According to a probable cause statement, Aaron Foster, a homelessman described only as “a black male with dreadlocks,” was allegedly spotted “beating the Sunday rush” in broad daylight. A father and his daughter, passing on 10th Street, told police they witnessed the man “buffing the bishop” and “auditioning for a one-man band” outside the church steps.
Witnesses, including the father and his daughter, reportedly asked the same question the city council has been asking about the Centre for years: “What exactly is that man holding, and why is it our problem?”
Officer Kevin Glosson responded quickly, noting in his report that Foster had his “instrument in hand” and was “clearly performing a solo.” Foster was arrested on West 9th Street and booked for Sexual Misconduct in the First Degree, after what officials described as “an unlicensed matinee performance.”
City Hall immediately sprang into action... or at least pretended to. Councilman August Rolufs, busy parking his taco truck, declared, “This is why we need more tortillas, not testicles, downtown.” Retiring City Administrator John Butz sighed, “I always said Rolla needed exposure, but this wasn’t the kind of stimulus package I had in mind.”
Mayor-in-waiting Kevin Greven called for calm, telling reporters, “We will get to the bottom of this… no pun intended.” He then suggested forming a new “Task Force on Trouser Safety,” to be funded by leftover flood detention money.
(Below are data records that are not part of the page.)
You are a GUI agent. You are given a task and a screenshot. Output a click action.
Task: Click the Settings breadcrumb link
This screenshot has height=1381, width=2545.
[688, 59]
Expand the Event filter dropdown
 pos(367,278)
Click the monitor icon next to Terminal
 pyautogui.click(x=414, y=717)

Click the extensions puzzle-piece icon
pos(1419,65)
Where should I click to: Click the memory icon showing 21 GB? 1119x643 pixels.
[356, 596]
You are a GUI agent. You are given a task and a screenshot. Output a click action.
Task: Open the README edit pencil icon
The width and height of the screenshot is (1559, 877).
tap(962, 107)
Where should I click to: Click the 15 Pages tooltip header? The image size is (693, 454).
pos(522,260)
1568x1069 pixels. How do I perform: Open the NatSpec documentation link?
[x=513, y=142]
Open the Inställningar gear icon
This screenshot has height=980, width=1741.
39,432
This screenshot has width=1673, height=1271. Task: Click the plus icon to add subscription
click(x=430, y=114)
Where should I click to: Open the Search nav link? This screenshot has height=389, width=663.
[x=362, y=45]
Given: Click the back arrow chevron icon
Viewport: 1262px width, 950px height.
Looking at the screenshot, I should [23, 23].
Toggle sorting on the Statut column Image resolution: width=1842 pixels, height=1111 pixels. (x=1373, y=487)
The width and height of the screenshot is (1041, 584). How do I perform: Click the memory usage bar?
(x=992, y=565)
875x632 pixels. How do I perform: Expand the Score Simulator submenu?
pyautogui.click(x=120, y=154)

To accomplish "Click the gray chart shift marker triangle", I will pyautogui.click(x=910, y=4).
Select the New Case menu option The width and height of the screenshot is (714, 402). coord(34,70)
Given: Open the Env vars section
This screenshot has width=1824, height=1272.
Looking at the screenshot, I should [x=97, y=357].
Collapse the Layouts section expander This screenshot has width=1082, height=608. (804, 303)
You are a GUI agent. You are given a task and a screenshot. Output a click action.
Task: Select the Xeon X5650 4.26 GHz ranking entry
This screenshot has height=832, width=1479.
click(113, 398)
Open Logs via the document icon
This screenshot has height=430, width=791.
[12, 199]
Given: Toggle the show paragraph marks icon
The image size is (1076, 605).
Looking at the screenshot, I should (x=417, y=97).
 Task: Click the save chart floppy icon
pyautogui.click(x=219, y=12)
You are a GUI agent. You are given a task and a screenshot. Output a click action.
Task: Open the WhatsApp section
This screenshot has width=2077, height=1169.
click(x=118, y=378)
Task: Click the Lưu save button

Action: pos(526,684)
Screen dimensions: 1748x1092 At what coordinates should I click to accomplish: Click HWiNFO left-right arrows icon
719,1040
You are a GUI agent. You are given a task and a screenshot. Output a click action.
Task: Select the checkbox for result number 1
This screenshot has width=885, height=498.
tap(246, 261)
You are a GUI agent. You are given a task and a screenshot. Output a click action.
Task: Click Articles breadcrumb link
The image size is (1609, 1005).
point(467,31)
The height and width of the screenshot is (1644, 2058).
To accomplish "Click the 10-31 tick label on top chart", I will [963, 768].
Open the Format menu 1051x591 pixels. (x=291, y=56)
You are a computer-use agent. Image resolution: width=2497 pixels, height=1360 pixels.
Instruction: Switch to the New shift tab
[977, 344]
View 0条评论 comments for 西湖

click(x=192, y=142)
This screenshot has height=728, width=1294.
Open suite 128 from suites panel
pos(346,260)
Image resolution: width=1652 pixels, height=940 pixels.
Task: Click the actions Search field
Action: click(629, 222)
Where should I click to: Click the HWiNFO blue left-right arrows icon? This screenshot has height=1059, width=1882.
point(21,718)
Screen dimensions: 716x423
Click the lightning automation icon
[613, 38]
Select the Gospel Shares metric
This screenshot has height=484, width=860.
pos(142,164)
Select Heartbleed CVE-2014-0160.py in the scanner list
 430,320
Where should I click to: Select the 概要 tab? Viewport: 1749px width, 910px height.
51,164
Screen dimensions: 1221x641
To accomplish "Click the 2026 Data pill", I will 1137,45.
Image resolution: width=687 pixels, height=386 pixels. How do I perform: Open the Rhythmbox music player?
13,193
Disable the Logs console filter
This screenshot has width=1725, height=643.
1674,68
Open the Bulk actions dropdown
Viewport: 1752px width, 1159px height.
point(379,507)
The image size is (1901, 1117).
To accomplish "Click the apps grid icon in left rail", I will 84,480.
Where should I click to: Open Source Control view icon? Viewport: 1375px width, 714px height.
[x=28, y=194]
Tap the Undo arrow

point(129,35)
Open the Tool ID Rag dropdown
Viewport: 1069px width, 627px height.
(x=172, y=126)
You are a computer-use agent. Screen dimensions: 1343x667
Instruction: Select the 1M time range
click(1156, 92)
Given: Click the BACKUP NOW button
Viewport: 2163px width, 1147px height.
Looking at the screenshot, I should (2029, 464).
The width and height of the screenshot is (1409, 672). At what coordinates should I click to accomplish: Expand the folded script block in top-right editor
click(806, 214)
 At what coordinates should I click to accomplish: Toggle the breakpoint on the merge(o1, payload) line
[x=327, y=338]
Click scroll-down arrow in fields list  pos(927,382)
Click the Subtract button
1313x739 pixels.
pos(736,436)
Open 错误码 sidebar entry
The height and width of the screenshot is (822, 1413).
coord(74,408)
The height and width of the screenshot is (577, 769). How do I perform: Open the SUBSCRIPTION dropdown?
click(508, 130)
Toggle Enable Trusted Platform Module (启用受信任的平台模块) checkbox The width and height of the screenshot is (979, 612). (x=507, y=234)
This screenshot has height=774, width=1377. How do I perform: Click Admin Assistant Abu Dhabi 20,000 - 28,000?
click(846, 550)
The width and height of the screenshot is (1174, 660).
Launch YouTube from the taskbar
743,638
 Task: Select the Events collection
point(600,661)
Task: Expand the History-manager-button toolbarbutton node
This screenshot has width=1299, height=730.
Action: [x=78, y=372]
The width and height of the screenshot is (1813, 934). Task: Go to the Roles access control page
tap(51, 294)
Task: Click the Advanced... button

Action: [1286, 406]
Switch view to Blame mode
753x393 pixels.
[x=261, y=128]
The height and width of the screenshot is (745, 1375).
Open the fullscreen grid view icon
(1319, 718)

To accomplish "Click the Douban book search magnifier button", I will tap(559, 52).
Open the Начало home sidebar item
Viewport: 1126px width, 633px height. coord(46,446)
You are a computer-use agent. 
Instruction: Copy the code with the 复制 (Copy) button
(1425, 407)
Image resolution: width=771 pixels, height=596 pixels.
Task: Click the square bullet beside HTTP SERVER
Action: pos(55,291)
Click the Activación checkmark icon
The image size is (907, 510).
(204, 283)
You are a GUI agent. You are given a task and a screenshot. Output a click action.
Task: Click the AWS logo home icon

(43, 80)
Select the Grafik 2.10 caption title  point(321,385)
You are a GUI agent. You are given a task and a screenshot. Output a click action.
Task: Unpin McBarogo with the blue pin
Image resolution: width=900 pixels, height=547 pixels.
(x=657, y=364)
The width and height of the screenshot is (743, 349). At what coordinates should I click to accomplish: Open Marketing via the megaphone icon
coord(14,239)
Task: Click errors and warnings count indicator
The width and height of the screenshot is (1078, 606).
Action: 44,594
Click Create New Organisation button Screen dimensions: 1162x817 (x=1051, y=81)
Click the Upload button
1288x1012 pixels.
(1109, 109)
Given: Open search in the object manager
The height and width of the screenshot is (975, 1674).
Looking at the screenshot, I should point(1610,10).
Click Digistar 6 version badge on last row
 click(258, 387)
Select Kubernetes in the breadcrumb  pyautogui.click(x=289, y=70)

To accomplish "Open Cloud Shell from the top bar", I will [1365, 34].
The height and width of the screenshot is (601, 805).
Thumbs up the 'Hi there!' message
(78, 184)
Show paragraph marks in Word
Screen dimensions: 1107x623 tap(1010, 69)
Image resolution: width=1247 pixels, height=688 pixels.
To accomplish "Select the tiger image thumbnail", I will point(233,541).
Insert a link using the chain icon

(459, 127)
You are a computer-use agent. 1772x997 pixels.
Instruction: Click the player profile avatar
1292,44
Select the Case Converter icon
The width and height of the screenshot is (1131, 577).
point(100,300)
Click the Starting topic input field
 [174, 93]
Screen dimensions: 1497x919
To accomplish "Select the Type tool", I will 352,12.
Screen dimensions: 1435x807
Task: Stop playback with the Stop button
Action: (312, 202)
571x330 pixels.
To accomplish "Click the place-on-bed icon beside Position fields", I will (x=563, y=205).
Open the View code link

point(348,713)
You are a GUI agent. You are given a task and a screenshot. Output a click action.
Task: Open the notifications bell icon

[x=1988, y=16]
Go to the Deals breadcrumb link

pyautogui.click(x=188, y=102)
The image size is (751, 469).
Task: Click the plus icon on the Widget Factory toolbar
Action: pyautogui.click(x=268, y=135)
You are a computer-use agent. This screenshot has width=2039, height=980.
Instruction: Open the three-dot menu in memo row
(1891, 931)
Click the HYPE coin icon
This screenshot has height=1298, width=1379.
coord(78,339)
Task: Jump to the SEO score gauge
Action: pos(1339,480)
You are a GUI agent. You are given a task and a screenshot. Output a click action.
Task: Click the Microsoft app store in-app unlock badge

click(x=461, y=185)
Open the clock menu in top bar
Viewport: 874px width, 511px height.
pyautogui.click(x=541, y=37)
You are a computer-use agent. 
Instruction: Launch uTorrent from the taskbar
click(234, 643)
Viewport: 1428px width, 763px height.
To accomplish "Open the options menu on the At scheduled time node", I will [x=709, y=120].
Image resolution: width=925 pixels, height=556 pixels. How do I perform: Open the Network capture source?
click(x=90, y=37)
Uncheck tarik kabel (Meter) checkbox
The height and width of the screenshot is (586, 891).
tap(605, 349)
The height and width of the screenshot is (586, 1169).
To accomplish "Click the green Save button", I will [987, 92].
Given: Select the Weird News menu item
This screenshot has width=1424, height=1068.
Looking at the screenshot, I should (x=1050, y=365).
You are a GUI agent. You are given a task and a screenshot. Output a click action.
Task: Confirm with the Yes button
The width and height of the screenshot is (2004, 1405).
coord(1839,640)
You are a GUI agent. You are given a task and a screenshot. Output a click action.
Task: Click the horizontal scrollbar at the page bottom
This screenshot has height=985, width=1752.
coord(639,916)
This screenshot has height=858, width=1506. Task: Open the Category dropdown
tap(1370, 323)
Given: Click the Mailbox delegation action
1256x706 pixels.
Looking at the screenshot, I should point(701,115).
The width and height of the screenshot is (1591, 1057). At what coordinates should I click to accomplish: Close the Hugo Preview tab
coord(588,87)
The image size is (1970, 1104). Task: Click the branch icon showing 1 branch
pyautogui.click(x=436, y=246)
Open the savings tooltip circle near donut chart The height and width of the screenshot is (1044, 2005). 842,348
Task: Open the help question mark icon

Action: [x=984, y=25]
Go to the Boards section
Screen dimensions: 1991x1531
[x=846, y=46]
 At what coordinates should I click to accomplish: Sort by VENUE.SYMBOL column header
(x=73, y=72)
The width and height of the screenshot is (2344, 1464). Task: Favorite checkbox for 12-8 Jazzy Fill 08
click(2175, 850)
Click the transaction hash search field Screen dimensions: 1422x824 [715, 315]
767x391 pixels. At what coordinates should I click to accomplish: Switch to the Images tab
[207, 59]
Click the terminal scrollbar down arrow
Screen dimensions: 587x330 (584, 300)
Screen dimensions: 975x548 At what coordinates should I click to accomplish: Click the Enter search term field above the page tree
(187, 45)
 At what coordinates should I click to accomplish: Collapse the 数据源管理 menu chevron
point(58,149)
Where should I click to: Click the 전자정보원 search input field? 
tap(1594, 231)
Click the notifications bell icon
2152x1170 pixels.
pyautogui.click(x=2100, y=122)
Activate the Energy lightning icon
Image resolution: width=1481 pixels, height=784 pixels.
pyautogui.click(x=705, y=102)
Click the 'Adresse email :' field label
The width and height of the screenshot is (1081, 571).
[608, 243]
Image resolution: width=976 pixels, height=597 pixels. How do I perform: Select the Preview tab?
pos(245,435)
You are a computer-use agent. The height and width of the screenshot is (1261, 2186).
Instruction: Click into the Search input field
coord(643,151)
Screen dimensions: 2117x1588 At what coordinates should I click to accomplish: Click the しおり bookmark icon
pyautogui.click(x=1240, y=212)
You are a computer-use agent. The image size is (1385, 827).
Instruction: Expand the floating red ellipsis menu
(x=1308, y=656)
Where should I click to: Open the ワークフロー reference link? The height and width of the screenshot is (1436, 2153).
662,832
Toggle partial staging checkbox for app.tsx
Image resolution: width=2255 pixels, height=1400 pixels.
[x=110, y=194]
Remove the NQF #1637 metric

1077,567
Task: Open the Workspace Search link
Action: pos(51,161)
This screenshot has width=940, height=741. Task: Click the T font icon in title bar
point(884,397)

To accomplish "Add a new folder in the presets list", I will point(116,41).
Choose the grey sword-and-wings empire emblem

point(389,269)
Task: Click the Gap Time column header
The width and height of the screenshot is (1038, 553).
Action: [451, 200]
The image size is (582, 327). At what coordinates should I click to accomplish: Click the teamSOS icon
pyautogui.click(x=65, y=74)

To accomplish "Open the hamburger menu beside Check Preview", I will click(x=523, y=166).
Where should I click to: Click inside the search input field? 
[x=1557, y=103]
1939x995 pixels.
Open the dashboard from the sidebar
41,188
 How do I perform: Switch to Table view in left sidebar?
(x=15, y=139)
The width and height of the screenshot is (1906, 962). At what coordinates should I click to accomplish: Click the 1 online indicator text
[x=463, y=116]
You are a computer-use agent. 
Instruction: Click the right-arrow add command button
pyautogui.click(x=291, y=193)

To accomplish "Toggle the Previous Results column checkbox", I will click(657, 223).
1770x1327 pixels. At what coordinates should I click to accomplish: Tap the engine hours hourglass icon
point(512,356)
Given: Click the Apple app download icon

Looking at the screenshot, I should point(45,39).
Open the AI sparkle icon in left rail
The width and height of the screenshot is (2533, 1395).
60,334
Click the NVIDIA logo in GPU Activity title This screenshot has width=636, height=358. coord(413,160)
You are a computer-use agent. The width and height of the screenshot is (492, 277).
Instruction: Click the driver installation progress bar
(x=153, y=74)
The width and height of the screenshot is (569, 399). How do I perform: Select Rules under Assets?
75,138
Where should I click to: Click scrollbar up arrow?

In a surprise twist, local entrepreneur and part-time bowling alley DJ Chet “Thunderstick” Malloy has offered to sponsor new signage downtown reading “Keep Your Hands on the Wheel, Not Yourself.” Malloy said the incident was bad for tourism, adding, “You can’t spell ‘self-pleasure’ without ‘Phelps,’ and that’s not the branding we’re going for.”
Meanwhile, Spirit Halloween has expressed interest in renting the exact sidewalk where the incident occurred, citing its “already spooky energy” and “excellent frontage for trick-or-treaters.”
Police remind citizens that public indecency remains illegal in Rolla, even if it is, technically speaking, “the fastest growing sport in Phelps County.”
Police concluded their report by reminding residents that Rolla is a community built on values of decency, dignity, and occasionally tacos, not “DIY matinee performances.” “At the end of the day,” one officer remarked, “this was a case of self-incrimination, heavy on the hand.” Officials say the matter is now in the hands of the court...literally.
Finally, while Rolla prides itself on being open for business, some things are better left zipped up.